Objective To establish a simple,quick and automated method to detect the glucose-6-phosphate dehydrogenase（G-6-PD） activity. Methods To prepare the reagents of the G-6-PD activity and detect by Hitachi- 7060 automatic biochemistry analyzer,at the same time,detect the Hb concentration and then calculate the numercal value of G-6-PD active concentration（U/g Hb）, conduct the contrastive test by G-6-P/6-GP relative value method and easy methemoglobin reduction test.
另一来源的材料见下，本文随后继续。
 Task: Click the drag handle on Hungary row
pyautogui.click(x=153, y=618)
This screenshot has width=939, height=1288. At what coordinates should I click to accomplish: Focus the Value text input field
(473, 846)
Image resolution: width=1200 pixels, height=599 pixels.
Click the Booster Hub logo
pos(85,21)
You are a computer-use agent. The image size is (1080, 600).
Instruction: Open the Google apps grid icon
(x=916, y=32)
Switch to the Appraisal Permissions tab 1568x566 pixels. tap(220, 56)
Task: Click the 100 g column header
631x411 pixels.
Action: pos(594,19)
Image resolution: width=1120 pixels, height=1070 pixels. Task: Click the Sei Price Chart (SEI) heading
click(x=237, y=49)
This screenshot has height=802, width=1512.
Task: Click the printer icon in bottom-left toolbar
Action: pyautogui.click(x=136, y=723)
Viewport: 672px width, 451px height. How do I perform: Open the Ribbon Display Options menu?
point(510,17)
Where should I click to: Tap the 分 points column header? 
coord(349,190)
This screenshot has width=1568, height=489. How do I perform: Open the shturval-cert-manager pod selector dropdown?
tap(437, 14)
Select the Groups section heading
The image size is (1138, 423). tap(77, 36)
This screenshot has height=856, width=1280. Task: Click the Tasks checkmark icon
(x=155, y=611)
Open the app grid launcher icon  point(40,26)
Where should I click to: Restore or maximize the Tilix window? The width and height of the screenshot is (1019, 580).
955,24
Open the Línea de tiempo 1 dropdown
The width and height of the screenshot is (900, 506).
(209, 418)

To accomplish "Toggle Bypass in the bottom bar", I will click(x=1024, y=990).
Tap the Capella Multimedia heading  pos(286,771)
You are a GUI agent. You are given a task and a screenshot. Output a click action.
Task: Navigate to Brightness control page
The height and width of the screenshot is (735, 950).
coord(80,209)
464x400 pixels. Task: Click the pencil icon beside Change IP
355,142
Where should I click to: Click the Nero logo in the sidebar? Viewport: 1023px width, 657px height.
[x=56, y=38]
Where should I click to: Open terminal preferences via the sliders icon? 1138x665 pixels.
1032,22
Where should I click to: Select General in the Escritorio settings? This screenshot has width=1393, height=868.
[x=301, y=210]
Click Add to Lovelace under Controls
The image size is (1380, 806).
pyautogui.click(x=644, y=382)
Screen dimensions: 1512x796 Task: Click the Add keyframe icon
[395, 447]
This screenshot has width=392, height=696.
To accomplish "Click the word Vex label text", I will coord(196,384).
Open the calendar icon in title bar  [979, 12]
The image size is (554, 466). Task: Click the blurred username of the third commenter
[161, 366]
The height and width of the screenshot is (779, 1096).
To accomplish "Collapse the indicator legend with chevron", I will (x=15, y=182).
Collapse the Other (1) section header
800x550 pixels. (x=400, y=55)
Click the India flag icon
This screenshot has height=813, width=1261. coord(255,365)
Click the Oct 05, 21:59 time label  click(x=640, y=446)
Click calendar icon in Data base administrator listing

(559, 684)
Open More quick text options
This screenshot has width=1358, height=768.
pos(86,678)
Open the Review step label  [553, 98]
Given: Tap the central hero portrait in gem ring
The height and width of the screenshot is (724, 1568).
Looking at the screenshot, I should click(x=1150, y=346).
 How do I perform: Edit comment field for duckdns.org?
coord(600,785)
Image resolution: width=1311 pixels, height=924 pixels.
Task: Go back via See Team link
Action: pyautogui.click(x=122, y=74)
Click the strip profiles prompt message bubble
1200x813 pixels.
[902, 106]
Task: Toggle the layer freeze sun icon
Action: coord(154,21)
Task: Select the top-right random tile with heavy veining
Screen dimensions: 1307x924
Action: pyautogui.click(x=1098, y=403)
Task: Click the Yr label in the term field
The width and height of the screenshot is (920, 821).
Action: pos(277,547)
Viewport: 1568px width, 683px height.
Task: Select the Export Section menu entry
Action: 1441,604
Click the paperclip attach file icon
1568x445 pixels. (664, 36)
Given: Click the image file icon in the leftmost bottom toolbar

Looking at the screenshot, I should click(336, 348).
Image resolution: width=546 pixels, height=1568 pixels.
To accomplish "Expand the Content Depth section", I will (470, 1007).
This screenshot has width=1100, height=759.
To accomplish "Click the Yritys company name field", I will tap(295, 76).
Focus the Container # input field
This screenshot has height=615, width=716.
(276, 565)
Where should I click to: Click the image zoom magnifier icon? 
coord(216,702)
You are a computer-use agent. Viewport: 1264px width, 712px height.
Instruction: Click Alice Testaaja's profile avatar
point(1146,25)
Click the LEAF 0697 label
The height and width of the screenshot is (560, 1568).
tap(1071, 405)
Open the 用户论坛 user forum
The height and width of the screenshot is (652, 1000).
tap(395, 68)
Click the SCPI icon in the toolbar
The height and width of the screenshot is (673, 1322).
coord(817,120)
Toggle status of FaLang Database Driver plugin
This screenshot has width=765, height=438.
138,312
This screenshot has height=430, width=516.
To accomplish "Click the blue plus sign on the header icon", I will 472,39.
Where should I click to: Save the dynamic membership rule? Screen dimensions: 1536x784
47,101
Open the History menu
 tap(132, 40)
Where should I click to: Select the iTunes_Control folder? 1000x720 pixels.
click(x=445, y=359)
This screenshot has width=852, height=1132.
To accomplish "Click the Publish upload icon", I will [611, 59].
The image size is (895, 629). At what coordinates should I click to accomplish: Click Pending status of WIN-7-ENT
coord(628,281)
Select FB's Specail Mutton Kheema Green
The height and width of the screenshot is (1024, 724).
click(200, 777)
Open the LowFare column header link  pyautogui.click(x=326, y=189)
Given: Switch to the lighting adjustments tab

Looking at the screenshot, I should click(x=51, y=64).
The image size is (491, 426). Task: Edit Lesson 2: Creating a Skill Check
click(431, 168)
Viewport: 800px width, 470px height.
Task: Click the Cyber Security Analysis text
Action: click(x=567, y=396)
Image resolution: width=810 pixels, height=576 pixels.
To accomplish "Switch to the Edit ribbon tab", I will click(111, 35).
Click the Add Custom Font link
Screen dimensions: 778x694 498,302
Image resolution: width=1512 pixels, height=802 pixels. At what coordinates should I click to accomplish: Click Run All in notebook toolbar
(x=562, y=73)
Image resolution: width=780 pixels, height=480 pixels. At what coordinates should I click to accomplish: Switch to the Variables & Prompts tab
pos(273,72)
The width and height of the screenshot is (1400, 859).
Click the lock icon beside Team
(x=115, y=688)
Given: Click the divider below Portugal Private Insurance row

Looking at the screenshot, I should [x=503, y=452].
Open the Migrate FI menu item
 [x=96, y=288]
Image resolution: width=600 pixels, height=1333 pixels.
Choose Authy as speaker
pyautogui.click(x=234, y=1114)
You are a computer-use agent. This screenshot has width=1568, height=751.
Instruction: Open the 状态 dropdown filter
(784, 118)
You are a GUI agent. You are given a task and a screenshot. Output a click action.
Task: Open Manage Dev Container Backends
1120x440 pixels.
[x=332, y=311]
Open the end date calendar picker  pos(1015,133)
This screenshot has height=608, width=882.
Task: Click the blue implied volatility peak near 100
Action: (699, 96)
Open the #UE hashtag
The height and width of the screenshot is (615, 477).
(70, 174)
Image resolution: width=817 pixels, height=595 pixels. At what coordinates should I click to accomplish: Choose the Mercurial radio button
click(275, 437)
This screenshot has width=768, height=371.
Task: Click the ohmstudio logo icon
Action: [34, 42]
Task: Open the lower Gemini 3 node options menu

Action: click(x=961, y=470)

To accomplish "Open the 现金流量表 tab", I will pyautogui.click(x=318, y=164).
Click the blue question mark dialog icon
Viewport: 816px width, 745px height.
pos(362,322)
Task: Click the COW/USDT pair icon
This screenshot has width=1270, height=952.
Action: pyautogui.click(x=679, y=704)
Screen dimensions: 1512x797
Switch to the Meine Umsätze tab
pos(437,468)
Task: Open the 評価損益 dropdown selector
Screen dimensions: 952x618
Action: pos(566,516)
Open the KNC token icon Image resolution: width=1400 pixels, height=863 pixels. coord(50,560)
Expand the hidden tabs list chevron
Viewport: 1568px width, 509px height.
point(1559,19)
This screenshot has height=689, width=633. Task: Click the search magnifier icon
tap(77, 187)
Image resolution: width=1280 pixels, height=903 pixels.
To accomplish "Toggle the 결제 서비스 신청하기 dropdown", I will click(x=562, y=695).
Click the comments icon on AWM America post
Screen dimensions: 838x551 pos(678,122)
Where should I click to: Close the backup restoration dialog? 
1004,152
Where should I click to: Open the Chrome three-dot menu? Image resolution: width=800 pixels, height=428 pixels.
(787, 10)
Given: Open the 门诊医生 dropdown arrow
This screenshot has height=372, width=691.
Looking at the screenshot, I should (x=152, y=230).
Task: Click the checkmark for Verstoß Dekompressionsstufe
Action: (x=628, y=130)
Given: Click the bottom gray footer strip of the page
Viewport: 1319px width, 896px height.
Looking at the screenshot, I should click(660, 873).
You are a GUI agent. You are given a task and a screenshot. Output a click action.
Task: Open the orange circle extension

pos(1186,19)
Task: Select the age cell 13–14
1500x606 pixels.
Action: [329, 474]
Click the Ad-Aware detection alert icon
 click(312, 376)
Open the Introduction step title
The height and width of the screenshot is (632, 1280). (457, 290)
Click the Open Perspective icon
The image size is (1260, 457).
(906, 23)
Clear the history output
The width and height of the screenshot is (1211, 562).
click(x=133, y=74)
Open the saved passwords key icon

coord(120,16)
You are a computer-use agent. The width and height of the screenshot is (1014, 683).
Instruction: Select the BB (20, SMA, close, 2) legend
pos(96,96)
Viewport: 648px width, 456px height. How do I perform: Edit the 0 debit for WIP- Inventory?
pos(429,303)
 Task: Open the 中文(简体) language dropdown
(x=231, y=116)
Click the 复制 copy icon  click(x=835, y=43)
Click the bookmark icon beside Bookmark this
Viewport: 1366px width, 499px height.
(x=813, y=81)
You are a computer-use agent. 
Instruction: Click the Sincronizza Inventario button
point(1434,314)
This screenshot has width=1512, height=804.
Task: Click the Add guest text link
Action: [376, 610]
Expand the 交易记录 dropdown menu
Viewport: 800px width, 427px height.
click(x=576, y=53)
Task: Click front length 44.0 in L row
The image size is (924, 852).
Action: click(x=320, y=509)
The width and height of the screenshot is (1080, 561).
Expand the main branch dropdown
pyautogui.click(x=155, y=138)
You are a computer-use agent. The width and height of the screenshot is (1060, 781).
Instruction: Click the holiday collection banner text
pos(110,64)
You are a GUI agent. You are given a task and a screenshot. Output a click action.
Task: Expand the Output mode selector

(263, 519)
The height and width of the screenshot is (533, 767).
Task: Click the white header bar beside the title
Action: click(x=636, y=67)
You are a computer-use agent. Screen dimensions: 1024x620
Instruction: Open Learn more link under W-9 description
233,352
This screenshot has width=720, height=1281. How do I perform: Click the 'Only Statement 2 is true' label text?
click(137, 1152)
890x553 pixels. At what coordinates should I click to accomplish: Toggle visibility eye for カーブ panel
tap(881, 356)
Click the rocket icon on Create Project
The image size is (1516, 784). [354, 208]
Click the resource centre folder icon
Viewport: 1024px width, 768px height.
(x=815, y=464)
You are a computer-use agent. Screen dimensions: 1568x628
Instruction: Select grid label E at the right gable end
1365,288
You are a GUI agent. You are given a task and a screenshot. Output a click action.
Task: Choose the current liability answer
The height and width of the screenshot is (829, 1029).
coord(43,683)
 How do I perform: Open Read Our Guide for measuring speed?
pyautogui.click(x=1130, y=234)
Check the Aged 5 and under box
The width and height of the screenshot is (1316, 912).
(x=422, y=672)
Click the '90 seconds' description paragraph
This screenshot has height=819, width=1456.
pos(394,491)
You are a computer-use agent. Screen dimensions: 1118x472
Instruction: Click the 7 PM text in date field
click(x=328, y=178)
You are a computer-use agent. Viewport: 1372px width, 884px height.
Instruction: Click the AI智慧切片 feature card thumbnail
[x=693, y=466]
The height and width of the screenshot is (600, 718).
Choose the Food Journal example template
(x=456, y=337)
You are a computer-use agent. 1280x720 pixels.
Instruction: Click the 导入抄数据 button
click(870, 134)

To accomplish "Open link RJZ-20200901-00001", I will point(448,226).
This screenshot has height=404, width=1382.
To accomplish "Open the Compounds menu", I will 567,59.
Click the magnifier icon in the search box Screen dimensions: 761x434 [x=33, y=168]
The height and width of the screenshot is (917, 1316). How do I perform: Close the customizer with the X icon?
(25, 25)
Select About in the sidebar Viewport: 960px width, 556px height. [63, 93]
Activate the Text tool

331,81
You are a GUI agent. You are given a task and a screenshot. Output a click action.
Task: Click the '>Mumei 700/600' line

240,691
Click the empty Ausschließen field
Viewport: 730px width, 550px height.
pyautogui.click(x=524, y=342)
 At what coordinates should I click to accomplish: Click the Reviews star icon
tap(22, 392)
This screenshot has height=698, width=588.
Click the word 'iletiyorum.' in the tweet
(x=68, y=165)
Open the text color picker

Results The limit of the G-6-PD active concentration was≥5.0 U/g Hb. There was good consistensy among the results of G-6-PD active concentration analytical method,G-6-P/6-GP relative value method and easy methemoglobin reduction test. Unwashed red blood cells could be used to detect the G-6-PD active concentration. There was satisfactory reproducibility of the reagents and the analytical method of G-6-PD active concentration. There was no significant difference of the G-6-PD active concentration in the application of sample volume from 7 μl to 13μl in procedure of hemolysate preparation. There was higher G-6-PD active concentration detected by whole blood anticoagulated with ACD than that by packed red cells（P〈0.05）. Conclusion The analytical method of G-6-PD active concentration is a simple,quick and automated method with satisfactory reproducibility for detecting G-6-PD activity.